Contributions are welcome, and they are greatly appreciated! Every little bit helps, and credit will always be given.

You can contribute in many ways:

Types of Contributions

Report Bugs

Report bugs at https://github.com/jcollado/rabbithole/issues.

If you are reporting a bug, please include:

  • Your operating system name and version.
  • Any details about your local setup that might be helpful in troubleshooting.
  • Detailed steps to reproduce the bug.

Fix Bugs

Look through the GitHub issues for bugs. Anything tagged with “bug” and “help wanted” is open to whoever wants to implement it.

Implement Features

Look through the GitHub issues for features. Anything tagged with “enhancement” and “help wanted” is open to whoever wants to implement it.

Write Documentation

Rabbit Hole could always use more documentation, whether as part of the official Rabbit Hole docs, in docstrings, or even on the web in blog posts, articles, and such.

Submit Feedback

The best way to send feedback is to file an issue at https://github.com/jcollado/rabbithole/issues.

If you are proposing a feature:

  • Explain in detail how it would work.
  • Keep the scope as narrow as possible, to make it easier to implement.
  • Remember that this is a volunteer-driven project, and that contributions are welcome :)

Get Started!

Ready to contribute? Here’s how to set up rabbithole for local development.
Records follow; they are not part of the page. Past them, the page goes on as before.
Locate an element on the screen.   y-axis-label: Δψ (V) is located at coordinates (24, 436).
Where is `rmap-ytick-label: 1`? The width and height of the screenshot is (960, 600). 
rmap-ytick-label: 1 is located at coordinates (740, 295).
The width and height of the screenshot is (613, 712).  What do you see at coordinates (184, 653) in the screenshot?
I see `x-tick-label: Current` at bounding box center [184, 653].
  1. Fork the rabbithole repo on GitHub.

  2. Clone your fork locally:

    $ git clone git@github.com:your_name_here/rabbithole.git
    
  3. Install your local copy into a virtualenv. Assuming you have virtualenvwrapper installed, this is how you set up your fork for local development:

    $ mkvirtualenv rabbithole
    $ cd rabbithole/
    $ python setup.py develop
    
  4. Create a branch for local development:

    $ git checkout -b name-of-your-bugfix-or-feature
    

    Now you can make your changes locally.
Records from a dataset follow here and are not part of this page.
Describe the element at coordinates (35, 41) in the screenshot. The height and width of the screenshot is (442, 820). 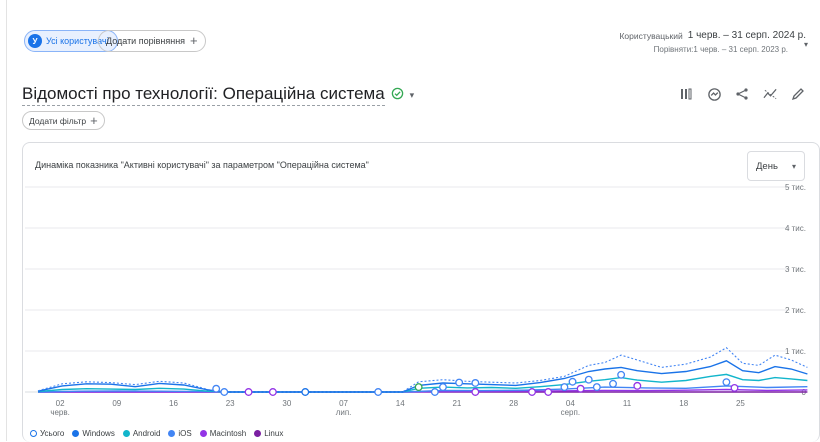
I see `segment-letter-icon: У` at that location.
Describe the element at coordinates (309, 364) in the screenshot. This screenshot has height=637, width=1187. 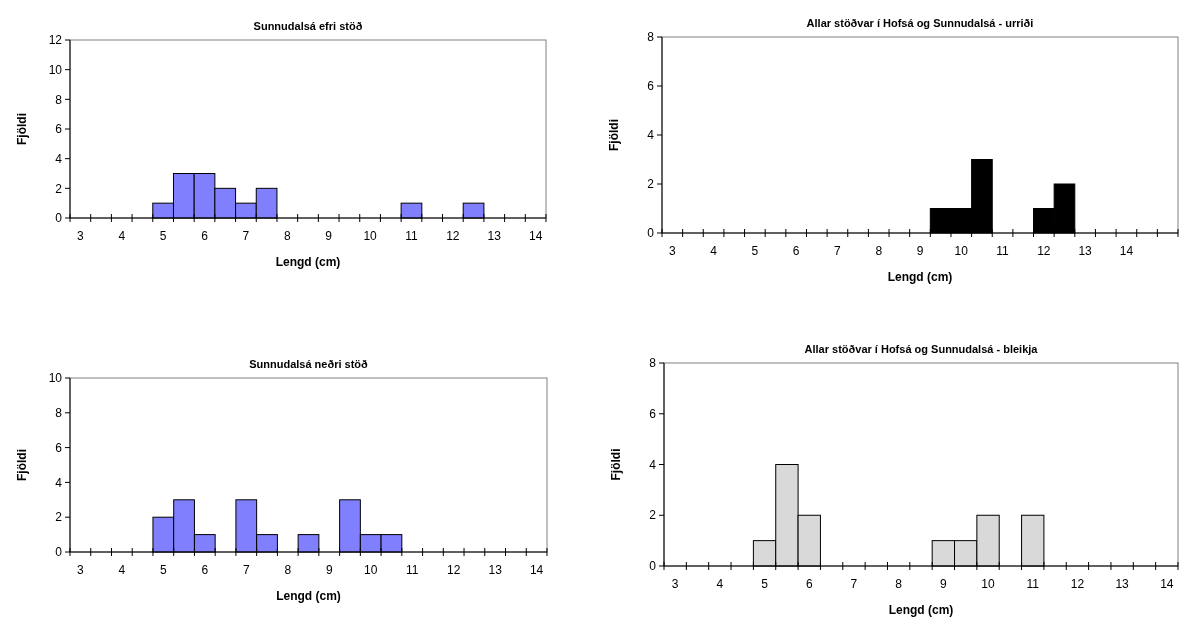
I see `chart-title: Sunnudalsá neðri stöð` at that location.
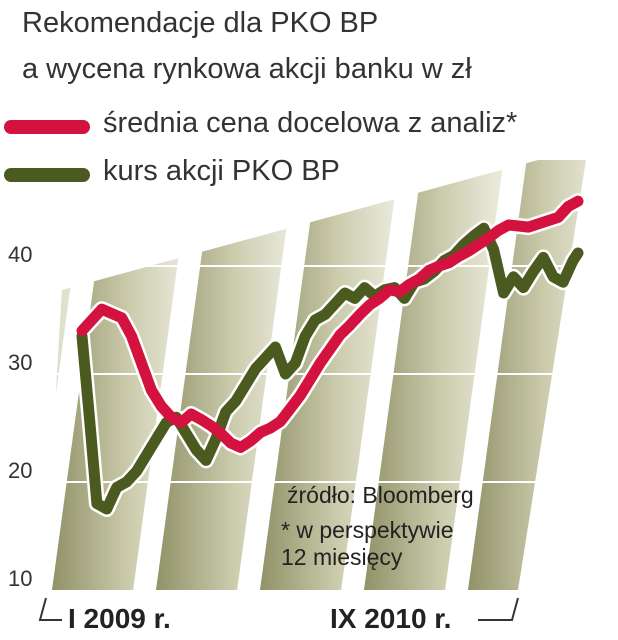 This screenshot has height=640, width=618. What do you see at coordinates (579, 375) in the screenshot?
I see `plot-stripe` at bounding box center [579, 375].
  5. When you’re done making changes, check that your changes pass flake8 and the tests, including testing other Python versions with tox:

    $ flake8 rabbithole tests
    $ python setup.py test or py.test
    $ tox
    

    To get flake8 and tox, just pip install them into your virtualenv.

  6. Commit your changes and push your branch to GitHub:

    $ git add .
    $ git commit -m "Your detailed description of your changes."
    $ git push origin name-of-your-bugfix-or-feature
    
  7. Submit a pull request through the GitHub website.

Pull Request Guidelines

Before you submit a pull request, check that it meets these guidelines:

  1. The pull request should include tests.
  2. If the pull request adds functionality, the docs should be updated. Put your new functionality into a function with a docstring, and add the feature to the list in README.rst.
  3. The pull request should work for Python 2.7 and 3.5. Check https://travis-ci.org/jcollado/rabbithole/pull_requests and make sure that the tests pass for all supported Python versions.

Tips

To run a subset of tests:

$ python -m unittest tests.test_rabbithole

Credits

Development Lead

Contributors

None yet. Why not be the first?

History

0.1.0 (2016-11-25)

  • First release on PyPI.

0.2.0 (2016-11-28)

  • Make batcher size/time limit configurable.
  • Added test cases and documentation.

0.3.0 (2017-05-04)

  • Added new flexible configuration format based on the blocks and flows concept.
  • Added query parameters support to SQL block.
  • Update AMQP block to use a connnection URL instead of just the server address.